Com exceção dos estados onde o PT tem candidatura própria e consolidadas, casos do Rio Grande do Norte, Ceará, Piauí e Bahia, nos demais, inclusive naqueles onde os candidatos dos partidos apoiaram o impeachment de Dilma, a tendência é que apoiem Lula. É o caso de Roseana Sarney (MDB), que disputa o governo do Maranhão, e os Calheiros em Alagoas.

Há, ainda, alguns dilemas. O PCdoB da presidenciável Manuela D’ávila e do governador do Maranhão Flávio Dino, aliado do PT, tem evitado tomar algumas decisões enquanto aguarda definições no cenário nacional.

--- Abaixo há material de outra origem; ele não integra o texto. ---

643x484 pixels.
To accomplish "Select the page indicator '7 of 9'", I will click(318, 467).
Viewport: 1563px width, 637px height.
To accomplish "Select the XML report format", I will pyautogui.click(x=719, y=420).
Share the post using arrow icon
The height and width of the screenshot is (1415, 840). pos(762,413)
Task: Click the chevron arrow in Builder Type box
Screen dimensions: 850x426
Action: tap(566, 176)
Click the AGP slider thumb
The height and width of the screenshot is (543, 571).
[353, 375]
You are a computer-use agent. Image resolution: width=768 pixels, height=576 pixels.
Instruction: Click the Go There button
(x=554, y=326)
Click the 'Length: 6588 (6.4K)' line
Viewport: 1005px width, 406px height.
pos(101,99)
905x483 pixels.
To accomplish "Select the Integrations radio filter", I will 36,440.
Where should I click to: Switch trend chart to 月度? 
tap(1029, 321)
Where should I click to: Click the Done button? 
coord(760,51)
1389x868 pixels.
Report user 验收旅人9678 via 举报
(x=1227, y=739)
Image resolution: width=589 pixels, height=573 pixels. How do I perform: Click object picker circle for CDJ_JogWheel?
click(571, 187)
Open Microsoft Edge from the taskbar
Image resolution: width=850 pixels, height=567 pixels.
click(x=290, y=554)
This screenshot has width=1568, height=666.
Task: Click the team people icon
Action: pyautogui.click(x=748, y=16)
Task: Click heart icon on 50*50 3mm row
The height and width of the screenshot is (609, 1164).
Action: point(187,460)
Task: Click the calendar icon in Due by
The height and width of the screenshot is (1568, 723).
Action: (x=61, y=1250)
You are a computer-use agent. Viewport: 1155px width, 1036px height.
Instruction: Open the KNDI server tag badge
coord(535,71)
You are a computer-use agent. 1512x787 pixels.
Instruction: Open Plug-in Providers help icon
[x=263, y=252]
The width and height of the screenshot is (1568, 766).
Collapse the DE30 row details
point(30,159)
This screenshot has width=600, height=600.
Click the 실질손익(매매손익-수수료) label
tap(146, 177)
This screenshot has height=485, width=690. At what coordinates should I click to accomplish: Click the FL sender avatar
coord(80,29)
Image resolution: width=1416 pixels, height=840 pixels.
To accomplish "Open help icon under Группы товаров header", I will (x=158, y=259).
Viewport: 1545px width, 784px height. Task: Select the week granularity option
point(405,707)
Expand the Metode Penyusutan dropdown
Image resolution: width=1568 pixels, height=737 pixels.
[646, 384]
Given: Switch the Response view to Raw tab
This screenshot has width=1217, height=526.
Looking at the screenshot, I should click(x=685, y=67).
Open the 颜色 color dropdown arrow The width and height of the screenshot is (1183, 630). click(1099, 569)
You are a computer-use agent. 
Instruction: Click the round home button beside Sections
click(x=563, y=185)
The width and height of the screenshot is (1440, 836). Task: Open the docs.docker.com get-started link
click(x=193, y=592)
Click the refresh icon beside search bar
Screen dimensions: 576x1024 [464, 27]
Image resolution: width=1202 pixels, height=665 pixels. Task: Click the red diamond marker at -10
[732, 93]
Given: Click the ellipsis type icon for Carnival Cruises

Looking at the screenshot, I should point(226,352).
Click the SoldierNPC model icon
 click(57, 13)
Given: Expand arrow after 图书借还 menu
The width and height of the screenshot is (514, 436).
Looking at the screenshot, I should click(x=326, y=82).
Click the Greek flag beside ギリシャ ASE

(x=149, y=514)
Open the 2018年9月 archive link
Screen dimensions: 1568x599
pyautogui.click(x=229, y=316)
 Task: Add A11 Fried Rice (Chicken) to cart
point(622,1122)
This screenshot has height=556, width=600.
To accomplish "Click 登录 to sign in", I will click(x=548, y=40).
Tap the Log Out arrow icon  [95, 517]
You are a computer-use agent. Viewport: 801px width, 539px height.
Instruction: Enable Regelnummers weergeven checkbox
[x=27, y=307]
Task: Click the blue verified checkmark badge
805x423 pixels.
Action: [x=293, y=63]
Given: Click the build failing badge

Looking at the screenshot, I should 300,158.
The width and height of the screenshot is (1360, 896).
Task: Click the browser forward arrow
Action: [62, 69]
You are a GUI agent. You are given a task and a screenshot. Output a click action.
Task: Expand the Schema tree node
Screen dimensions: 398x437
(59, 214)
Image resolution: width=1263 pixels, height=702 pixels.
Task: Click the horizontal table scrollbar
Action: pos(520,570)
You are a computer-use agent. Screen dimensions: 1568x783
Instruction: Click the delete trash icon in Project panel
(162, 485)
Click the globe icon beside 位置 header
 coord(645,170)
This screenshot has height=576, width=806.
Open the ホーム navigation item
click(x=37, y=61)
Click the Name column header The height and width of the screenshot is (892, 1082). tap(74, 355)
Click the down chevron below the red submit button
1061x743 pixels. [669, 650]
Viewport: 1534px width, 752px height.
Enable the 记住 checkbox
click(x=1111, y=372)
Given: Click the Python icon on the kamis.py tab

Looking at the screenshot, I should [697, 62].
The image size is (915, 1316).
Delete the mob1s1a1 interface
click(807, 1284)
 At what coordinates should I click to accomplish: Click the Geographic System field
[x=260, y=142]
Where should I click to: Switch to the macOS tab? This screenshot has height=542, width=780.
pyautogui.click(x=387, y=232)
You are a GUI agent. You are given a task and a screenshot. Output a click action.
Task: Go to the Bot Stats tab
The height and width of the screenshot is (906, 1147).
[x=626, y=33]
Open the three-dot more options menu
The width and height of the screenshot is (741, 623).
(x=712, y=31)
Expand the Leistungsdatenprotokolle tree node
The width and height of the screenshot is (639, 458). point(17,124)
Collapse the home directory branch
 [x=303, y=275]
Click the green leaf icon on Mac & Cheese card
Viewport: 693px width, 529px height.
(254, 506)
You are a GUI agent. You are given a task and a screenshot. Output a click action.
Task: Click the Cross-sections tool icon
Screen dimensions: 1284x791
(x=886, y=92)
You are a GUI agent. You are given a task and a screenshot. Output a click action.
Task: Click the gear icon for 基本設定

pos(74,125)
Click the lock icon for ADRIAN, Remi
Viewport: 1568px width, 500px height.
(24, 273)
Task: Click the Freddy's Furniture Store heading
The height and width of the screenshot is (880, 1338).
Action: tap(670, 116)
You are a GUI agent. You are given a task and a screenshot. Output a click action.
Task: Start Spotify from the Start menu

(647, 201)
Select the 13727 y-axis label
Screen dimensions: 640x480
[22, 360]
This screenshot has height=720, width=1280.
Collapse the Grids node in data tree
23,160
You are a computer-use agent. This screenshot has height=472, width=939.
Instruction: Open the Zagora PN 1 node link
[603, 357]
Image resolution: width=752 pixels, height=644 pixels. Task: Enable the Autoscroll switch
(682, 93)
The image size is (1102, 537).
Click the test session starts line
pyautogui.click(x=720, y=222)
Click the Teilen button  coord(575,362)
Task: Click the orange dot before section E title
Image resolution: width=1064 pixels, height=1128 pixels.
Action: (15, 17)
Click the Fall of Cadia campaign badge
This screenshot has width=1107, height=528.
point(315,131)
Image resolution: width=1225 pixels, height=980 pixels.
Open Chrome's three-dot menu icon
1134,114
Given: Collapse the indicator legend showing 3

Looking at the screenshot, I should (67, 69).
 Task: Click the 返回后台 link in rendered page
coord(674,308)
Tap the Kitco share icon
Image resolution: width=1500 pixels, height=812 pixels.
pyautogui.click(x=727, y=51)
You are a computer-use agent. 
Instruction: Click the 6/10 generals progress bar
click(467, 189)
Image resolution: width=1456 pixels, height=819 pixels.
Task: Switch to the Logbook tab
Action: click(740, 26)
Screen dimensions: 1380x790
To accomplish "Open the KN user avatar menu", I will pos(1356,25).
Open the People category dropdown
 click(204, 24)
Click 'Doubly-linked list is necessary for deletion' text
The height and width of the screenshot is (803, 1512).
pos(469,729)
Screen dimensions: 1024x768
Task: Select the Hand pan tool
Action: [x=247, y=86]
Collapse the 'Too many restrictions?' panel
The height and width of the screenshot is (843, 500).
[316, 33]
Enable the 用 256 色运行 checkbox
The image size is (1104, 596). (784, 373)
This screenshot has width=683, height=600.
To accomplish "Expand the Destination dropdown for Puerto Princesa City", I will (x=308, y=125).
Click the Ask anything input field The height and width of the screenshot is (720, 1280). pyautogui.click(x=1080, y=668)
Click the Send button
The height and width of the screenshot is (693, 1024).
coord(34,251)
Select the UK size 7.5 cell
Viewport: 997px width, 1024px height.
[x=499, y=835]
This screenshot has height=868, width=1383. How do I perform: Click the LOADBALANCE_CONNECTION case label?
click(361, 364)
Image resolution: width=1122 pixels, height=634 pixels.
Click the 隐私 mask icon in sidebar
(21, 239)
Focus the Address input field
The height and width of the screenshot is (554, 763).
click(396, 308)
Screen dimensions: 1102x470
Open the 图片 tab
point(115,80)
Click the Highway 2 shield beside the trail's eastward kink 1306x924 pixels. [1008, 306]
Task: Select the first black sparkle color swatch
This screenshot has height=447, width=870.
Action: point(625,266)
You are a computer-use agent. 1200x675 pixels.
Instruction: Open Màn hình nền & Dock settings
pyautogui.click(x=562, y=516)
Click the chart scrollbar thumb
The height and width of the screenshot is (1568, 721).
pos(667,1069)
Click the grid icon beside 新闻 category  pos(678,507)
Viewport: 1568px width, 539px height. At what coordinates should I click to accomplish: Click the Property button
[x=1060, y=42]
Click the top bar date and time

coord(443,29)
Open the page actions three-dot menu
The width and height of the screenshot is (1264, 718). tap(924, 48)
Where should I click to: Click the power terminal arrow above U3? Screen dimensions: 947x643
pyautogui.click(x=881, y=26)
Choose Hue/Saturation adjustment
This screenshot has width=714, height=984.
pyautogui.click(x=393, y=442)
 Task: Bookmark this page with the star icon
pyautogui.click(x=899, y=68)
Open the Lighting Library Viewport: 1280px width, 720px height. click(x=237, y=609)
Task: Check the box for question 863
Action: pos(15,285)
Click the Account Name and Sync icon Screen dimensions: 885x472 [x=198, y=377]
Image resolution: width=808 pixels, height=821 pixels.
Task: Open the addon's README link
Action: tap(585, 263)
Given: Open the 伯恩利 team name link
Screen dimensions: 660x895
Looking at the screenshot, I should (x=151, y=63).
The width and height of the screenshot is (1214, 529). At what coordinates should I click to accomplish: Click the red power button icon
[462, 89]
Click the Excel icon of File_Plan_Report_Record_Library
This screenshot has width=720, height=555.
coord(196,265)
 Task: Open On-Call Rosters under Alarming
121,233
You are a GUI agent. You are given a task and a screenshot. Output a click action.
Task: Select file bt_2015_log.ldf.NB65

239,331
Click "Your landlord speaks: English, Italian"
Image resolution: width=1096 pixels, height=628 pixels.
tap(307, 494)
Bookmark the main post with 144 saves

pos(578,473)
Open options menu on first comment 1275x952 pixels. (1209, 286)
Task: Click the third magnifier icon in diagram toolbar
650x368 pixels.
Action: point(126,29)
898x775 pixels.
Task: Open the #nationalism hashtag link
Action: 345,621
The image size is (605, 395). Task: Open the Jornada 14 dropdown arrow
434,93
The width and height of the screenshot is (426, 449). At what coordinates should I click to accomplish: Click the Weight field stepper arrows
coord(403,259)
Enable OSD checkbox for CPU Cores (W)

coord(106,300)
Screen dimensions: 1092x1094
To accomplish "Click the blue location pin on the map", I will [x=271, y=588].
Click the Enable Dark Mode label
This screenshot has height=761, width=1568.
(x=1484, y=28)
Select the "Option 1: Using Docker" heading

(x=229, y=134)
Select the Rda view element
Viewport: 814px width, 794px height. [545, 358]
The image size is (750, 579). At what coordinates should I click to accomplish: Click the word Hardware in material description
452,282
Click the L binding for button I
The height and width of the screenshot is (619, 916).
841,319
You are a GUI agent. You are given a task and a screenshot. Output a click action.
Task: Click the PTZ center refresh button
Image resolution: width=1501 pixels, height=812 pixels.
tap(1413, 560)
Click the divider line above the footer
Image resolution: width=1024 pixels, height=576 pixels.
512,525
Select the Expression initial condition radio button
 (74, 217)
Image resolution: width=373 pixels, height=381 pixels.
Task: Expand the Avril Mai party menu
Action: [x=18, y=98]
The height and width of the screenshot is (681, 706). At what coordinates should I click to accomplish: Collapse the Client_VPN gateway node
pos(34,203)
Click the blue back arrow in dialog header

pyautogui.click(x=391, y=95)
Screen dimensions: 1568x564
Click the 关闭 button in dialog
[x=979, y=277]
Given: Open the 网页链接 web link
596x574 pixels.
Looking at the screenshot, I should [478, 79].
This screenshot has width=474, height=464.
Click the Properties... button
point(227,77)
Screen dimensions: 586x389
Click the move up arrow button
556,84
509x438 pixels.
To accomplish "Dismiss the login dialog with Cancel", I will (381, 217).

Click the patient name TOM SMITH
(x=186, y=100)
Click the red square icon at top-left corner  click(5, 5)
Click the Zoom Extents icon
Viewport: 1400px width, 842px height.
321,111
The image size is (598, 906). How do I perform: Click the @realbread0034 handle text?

O caso do PSB é ainda mais complicado. O partido está dividido no cenário nacional sobre qual caminho seguir. Ciro Gomes (PDT) e Geraldo Alckmin (PSDB) são as principais alternativas. Entretanto, não é o caso do Nordeste.

Os governadores e postulantes do PSB são próximos ao PT e a candidatura Lula. Na Paraíba, o governador Ricardo Coutinho tem o PT em sua base de apoio e seu escolhido para o pleito, João Azevedo (PSB), devem apoiar Lula.

A situação é semelhante a de Paulo Câmara (PSB), governador de Pernambuco, apesar da pré-candidatura da vereadora de Recife, Marília Arraes (PT).

Em Sergipe, a candidatura ao governo do deputado federal Valadares Filho (PSB), líder nas pesquisas, deve contar com o apoio do PT e garantir mais um palanque para Lula.

Afinal de contas, todos vão precisar do prestígio do ex-presidente, candidato ou não, na campanha eleitoral, porque é o maior cabo eleitoral da região, segundo pesquisas.